Ma c’è di più. Dietro la retorica di voler combattere la precarietà, si cela una volontà di riportare indietro le lancette della modernizzazione del lavoro. Se davvero l’obiettivo fosse garantire occupazione stabile e salari dignitosi, allora il fronte del Sì si batterebbe per ben altre priorità: una seria politica industriale, un cambio di passo sull’istruzione e sulla formazione professionale, e un nuovo approccio alla contrattazione, fondato su produttività e valorizzazione del merito. E invece, si punta il dito contro le riforme, senza proporre alternative credibili né sostenibili.

Il ricorso frequente al referendum abrogativo per temi tecnici, scollegati da grandi battaglie civili e sociali, come furono in passato il divorzio o la scelta tra monarchia e repubblica, rischia di banalizzare lo strumento referendario e, al tempo stesso, indebolire il Parlamento. La democrazia si alimenta nella dialettica tra maggioranza e opposizione, nel confronto tra partiti e istituzioni. Sostituire tutto ciò con il “referendum a gettone” è un impoverimento, non un progresso.

In questo clima, anche la disinformazione gioca la sua parte. Si è persino sostenuto, con superficialità, che astenersi sarebbe illecito. Falso. Al contrario, il quorum del 50% previsto dalla legge non è un orpello, ma una garanzia: serve a evitare che minoranze organizzate abroghino leggi votate dal Parlamento, luogo centrale della sovranità popolare. L’astensione, in questo contesto, è dunque pienamente legittima e, in certi casi, necessaria.

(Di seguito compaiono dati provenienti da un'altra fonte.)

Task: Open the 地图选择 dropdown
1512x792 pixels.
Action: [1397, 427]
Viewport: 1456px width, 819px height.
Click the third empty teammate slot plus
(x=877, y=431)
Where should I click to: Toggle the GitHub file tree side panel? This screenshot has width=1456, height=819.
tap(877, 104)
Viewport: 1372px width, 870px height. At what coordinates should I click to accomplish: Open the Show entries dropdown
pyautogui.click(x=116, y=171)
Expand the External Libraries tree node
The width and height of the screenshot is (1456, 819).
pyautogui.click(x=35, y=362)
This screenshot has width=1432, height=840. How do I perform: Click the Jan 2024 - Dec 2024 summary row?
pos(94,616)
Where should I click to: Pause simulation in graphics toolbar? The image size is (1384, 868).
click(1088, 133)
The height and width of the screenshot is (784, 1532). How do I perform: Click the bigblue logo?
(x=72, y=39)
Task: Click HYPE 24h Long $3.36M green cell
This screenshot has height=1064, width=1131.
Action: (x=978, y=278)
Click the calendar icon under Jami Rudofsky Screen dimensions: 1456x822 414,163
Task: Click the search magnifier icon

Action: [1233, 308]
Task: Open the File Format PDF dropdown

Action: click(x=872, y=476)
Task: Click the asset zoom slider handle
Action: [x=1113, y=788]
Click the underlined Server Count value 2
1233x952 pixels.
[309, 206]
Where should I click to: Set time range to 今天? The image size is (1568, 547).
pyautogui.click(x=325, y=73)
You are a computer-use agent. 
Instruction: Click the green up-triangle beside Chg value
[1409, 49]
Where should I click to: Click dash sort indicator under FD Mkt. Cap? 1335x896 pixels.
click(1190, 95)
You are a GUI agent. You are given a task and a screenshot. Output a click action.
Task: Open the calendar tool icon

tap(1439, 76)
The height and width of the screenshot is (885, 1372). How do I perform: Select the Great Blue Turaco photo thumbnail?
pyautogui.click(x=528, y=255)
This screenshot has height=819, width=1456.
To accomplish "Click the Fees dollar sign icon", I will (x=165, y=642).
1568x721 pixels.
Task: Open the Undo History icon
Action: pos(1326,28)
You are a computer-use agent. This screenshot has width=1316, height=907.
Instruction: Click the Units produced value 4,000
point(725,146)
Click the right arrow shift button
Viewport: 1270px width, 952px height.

Oggi l’Italia affronta sfide decisive: la transizione tecnologica, la competizione globale, la sicurezza energetica, il ruolo da costruire in una dimensione europea che sia davvero all’altezza dei tempi. Davanti a queste urgenze, dedicarsi a un referendum di retroguardia non solo è un lusso che non possiamo permetterci, ma anche una distrazione pericolosa. Per tutto questo, scegliere di non votare è un atto di responsabilità. Non è disinteresse: è la ferma volontà di guardare avanti.